The positioning member 144 is rotatably mounted on the connecting member 54, and of course, the positioning member 144 can also be slidably mounted on the connecting member 54.

The keeper 144 includes at least two locating faces having different axial depths. These positioning surfaces can be stepped or spiral. Moreover, in the case of a stepped positioning surface, the positioning surfaces may be arranged in parallel or inclined. In this embodiment, the positioning member 144 includes a plurality of parallel positioning surfaces, at least one step, and each step causes the adjacent planes to have different axial depths respectively; by rotating the positioning member 144, the plurality of parallel positioning surfaces can be Selected and stopper 142 The contact is used to determine the angle of inclination of the cutting unit 36 relative to the table 32.

In the present embodiment, the stop member 142 is a stop bolt mounted on the table 32, and the stop bolt 142 provides a flat surface for contact with the positioning surface of the positioning member 144. When the cutting machine is used for a period of time or during production installation, it is necessary to align the inclination angle determined by the tilt positioning mechanism 140, and then the stop bolt 142 can be rotated to rotate relative to the threaded hole on the table 32 to accurately set Set a specific tilt angle.

The connector 54 is provided with a boss 154 that includes a first mounting surface 156 for mounting the keeper 144. In the present embodiment, in the vertical position, the first mounting surface 156 is at an angle of 45 degrees to the plane in which the saw blade 38 is located.
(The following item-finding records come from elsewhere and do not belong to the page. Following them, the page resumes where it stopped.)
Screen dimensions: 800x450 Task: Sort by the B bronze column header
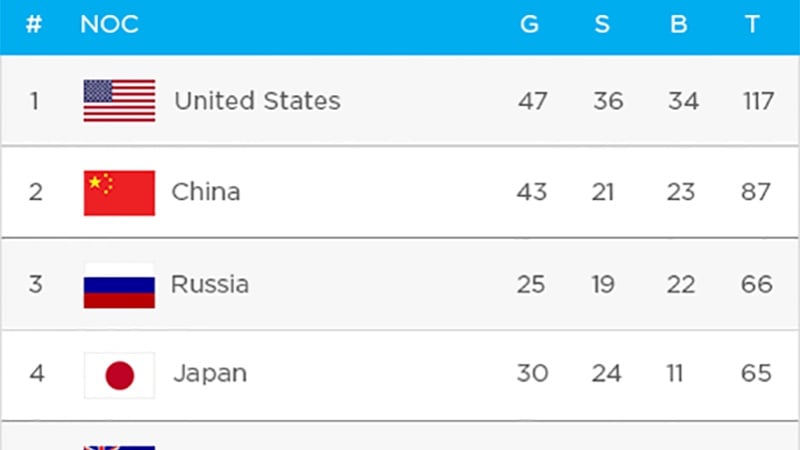pyautogui.click(x=679, y=25)
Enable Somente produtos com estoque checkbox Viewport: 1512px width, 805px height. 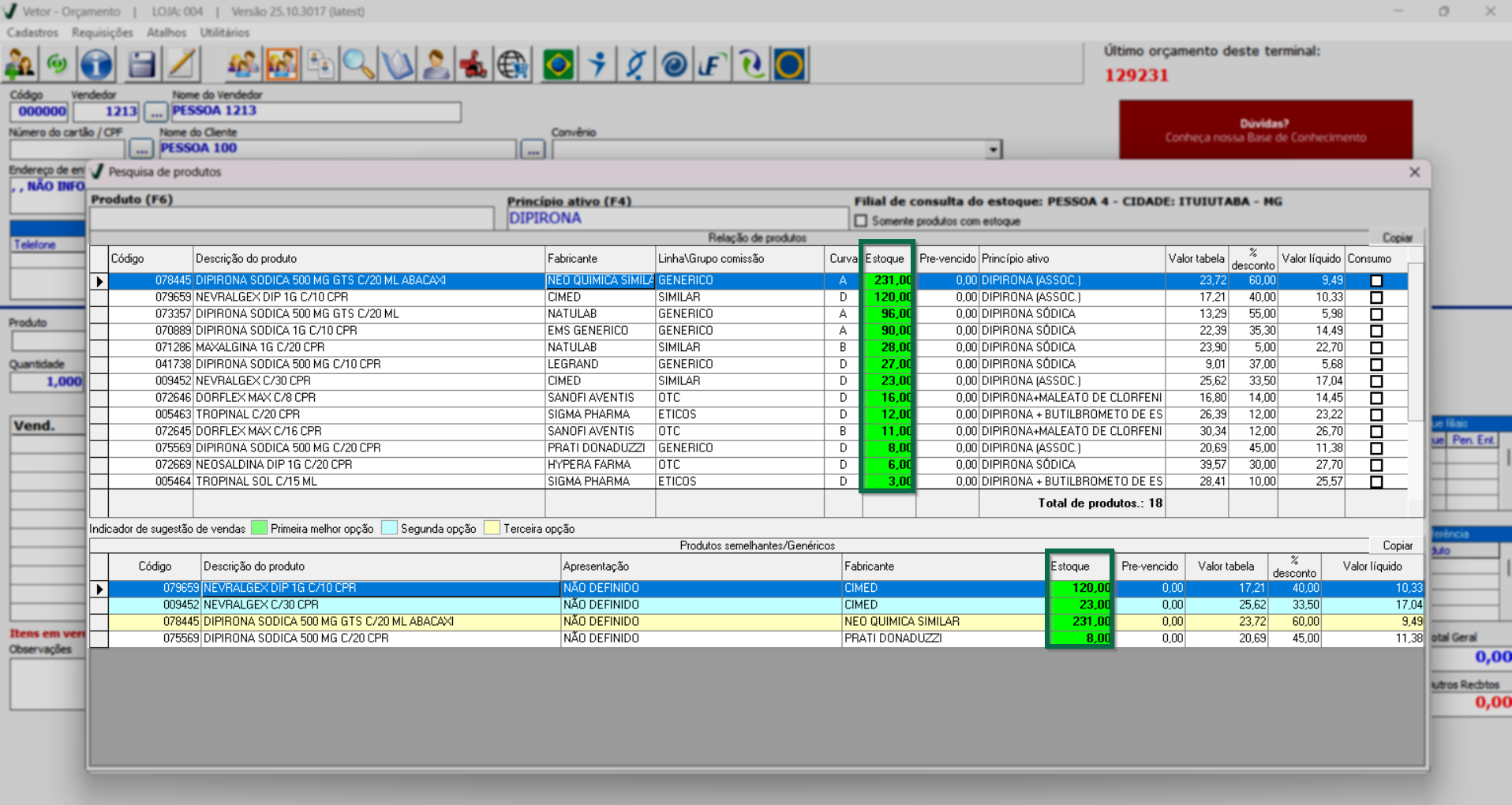861,221
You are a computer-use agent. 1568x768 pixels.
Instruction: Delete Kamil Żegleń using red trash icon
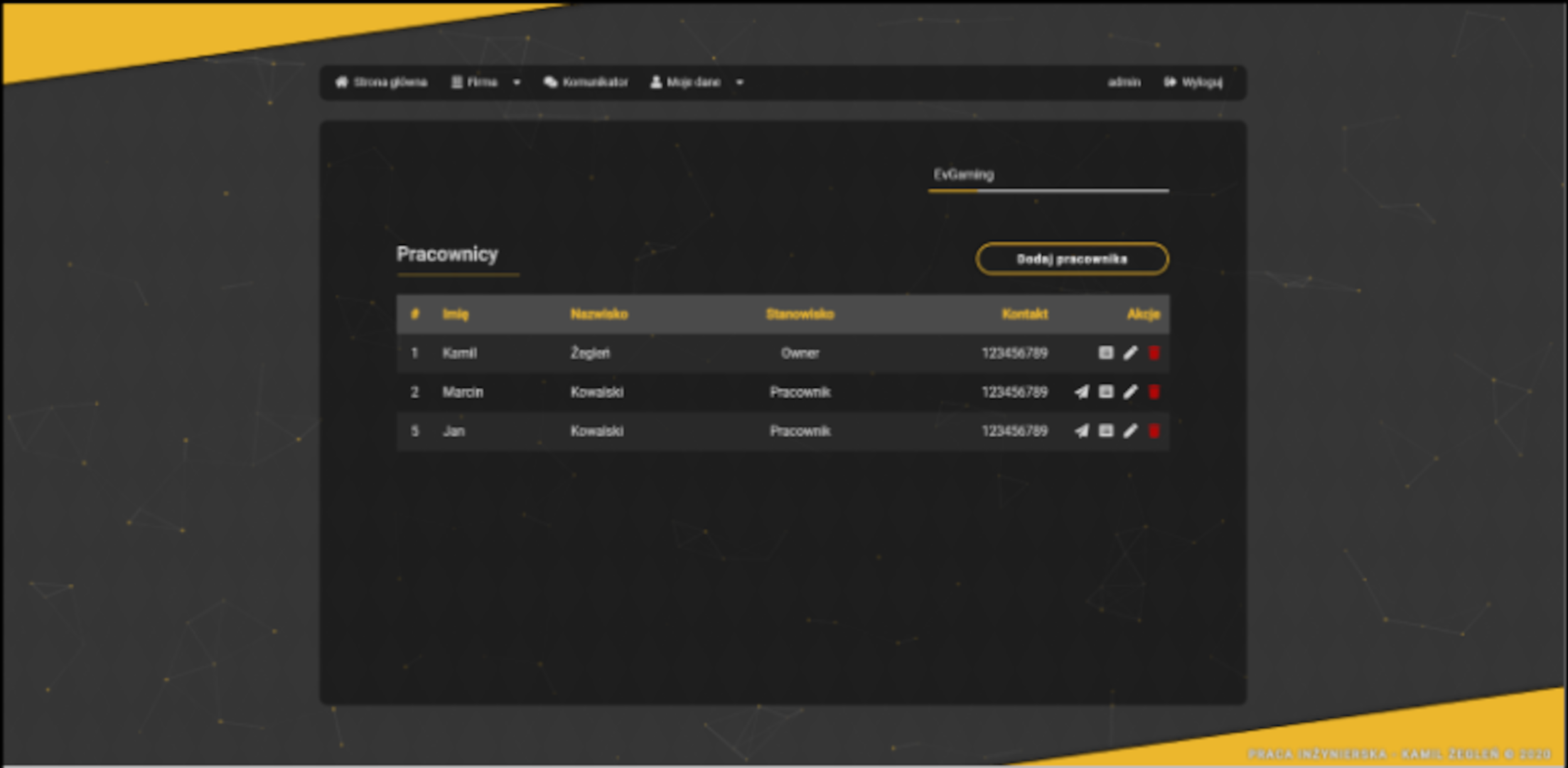tap(1154, 353)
Of course, the plane of the first mounting surface and the blade 38 may not be at an angle of 45 degrees.

In the present example, a positioning member 144 is mounted on the first mounting surface 156, and the positioning surface of the positioning member 144 is parallel to the first mounting surface 156.
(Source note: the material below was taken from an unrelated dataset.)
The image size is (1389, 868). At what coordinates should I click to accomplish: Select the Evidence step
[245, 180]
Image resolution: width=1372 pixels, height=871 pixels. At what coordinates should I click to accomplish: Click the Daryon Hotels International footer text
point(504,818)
The boss 154 further includes a second mounting surface 158 for mounting the keeper 144. The first mounting surface 156 and the second mounting surface 158 intersect perpendicularly at an intersection 160. In a vertical position, the line of intersection 160 is located at the saw blade 38. flat.

In the present example, another positioning member 144 is mounted on the second mounting surface 158, and the positioning surface of the positioning member 144 is parallel to the second mounting surface 158.

The positioning member 144 is rotatably mounted on the connecting member 54 by a positioning shaft (not numbered) and is located at the lowermost end of the connecting member 54. Each of the positioning surfaces of the positioning member 144 is perpendicular to the axial direction of the positioning shaft. Of course, the positioning surface of the positioning member 144 and the axial direction of the positioning shaft may be inclined as needed.

In this embodiment, the positioning member 144 has four steps, and the steps define four different axial depth positioning surfaces, respectively, a positioning surface 146, a positioning surface 148, a positioning surface three 150, and a positioning surface. 152, the axial depths of the four positioning faces 146, 148, 150 and 152 are successively decreasing. When the four positioning faces 146, 148, 150 and 152 are respectively in contact with the stop bolts 142, the inclination angles of the cutting unit 36 with respect to the table 32 can be respectively determined to be about 45 degrees left and right, 46 degrees left and right, and 47 degrees left and right. - Left 48 degrees. The outer contour of the positioning member 144 is substantially square, and the four positioning surfaces 146, 148, 150 and 152 are hooked on the circumference of the positioning member 144, and the adjacent positioning surfaces are connected by a circular arc, thereby facilitating the operator to rotate the positioning member. 144.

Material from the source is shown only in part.